Over the last few years, the NLRB has gone back and forth over what social media behavior is protected. Currently, the pendulum seems to be swinging back to limiting when employers can punish employees for social media posts. At this point, the NLRB has adopted a balancing test that weighs the employer’s interests against the employee’s.
In January 2021, the NLRB weighed in on social media restrictions and found the following rules acceptable:
- “Do not disclose confidential or proprietary information regarding the company or your coworkers.” This rule is allowed since it simply protects legitimate company interests.
- “Do not use the company name to endorse, denigrate, or otherwise comment on a person, product, cause, or opinion.
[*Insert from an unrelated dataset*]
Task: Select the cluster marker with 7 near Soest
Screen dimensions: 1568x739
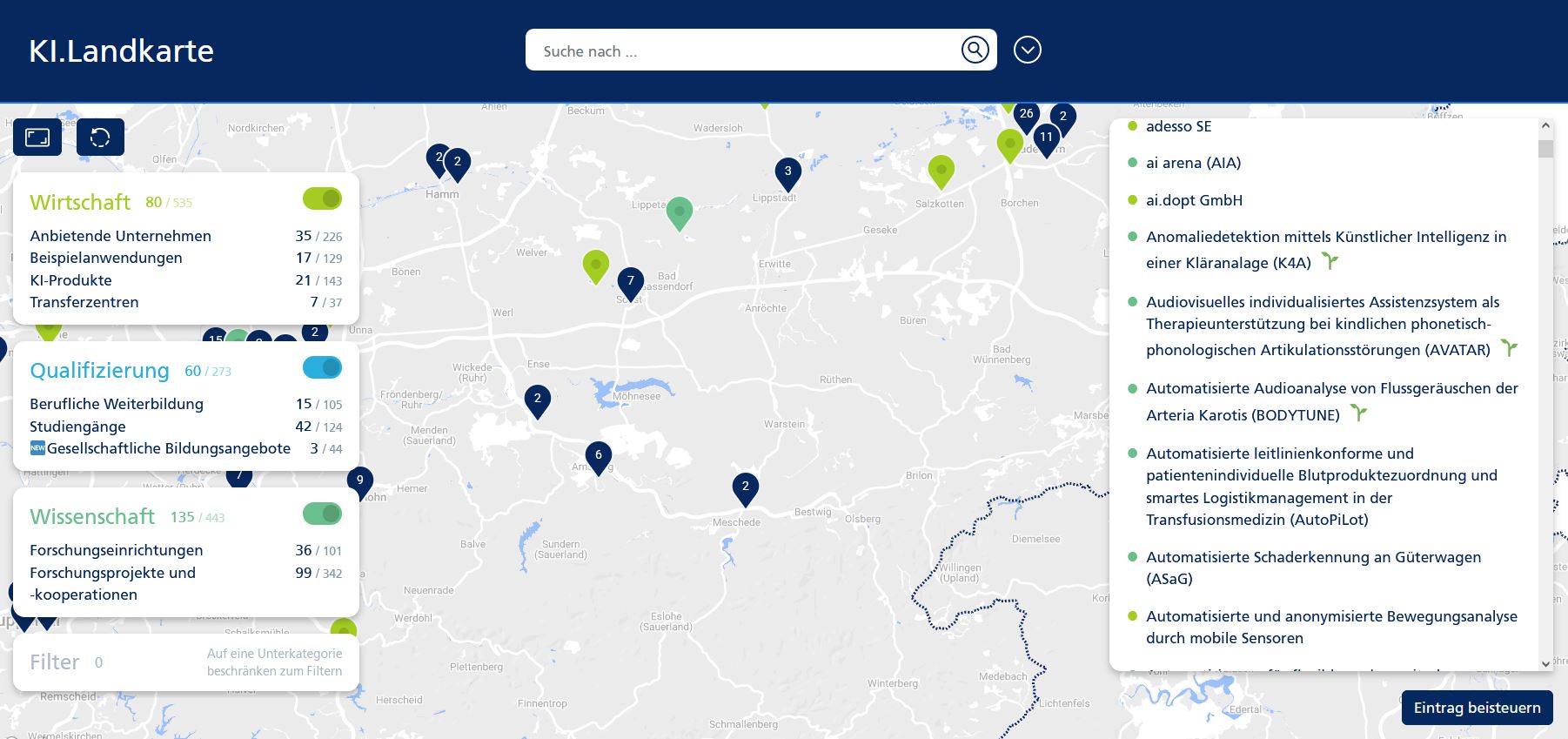Action: click(x=630, y=282)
You may not speak on behalf of the company unless you are specifically authorized to do so.” In other words, the employee can comment, but must make clear he does so in his personal capacity.
- “Do not post photos of coworkers without their express consent.” This rule protects privacy and prevents sexual and other harassment.
- “Do not share official employee compensation information. This rule does not prohibit sharing your pay with co-workers or others.” This rule allows employees to discuss working conditions, including pay but not to share official company documents without permission. An HR clerk cannot download and post pay information she has access to in her job. She can talk about her own pay.
Tread lightly when social media posts discuss working conditions as some of that speech may be protected.